## [SOURCE RECORDS]
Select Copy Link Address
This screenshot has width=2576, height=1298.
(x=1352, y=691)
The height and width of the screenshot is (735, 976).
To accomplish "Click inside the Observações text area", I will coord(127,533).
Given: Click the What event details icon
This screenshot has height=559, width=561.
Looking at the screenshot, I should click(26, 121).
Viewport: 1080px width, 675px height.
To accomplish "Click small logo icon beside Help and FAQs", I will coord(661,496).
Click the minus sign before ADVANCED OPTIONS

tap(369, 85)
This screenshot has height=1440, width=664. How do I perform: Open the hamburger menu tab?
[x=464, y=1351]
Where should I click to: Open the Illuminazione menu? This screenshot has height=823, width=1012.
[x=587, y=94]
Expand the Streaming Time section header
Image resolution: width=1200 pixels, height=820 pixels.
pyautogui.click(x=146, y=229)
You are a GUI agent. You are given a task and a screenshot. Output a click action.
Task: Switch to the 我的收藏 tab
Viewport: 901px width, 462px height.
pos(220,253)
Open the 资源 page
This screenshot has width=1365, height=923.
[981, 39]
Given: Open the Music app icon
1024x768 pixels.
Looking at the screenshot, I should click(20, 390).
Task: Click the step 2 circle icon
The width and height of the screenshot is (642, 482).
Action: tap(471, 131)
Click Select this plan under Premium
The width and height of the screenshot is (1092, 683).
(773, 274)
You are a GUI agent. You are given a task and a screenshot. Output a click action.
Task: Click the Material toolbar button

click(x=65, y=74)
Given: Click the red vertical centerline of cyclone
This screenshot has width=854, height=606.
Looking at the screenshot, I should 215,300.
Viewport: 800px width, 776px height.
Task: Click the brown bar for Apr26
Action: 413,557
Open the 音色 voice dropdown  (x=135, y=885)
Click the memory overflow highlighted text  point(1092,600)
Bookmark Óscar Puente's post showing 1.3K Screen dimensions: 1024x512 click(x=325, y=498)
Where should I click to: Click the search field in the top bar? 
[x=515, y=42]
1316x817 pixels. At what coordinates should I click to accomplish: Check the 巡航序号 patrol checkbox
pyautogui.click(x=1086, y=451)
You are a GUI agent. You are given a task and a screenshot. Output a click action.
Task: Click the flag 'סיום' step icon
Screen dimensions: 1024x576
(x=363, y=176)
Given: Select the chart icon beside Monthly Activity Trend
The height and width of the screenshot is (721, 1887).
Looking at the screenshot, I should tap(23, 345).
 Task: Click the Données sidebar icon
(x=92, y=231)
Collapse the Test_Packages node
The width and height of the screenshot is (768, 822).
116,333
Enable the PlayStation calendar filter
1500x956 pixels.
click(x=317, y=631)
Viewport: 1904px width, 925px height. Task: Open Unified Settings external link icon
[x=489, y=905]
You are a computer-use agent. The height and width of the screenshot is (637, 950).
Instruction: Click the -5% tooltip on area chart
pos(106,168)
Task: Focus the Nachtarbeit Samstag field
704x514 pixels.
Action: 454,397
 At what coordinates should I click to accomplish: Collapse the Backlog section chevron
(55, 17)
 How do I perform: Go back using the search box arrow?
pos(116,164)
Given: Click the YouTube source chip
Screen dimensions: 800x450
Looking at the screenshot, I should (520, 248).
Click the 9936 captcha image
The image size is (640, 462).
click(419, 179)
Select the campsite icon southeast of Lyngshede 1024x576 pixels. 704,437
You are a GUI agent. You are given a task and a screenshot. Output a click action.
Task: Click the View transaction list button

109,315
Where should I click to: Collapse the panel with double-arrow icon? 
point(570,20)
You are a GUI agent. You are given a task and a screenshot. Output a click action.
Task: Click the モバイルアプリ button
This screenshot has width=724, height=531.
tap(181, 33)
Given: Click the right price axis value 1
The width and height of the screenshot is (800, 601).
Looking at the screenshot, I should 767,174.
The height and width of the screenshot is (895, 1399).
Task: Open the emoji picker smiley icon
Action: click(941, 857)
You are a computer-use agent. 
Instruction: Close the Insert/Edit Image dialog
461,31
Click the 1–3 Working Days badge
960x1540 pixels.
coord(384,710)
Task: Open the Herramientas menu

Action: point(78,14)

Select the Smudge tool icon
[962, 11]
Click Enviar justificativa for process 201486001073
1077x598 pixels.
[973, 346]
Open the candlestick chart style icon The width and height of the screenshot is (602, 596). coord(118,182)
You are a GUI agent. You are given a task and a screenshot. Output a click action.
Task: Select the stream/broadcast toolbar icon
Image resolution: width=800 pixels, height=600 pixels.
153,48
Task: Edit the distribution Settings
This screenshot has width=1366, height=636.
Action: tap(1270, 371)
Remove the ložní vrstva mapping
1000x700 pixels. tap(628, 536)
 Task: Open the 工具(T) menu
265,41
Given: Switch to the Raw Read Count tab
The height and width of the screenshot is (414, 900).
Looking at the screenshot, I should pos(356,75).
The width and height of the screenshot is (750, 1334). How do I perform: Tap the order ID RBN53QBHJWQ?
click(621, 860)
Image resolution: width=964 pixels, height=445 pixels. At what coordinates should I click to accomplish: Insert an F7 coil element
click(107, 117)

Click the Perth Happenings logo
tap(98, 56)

## [WHAT NEEDS TO BE DONE]
Exactly repeat the lines running from the top of the listing to the line bearing "Given: Click the What event details icon", both of those lines included, and only them.

## [SOLUTION TO THIS EXERCISE]
Select Copy Link Address
This screenshot has width=2576, height=1298.
(x=1352, y=691)
The height and width of the screenshot is (735, 976).
To accomplish "Click inside the Observações text area", I will coord(127,533).
Given: Click the What event details icon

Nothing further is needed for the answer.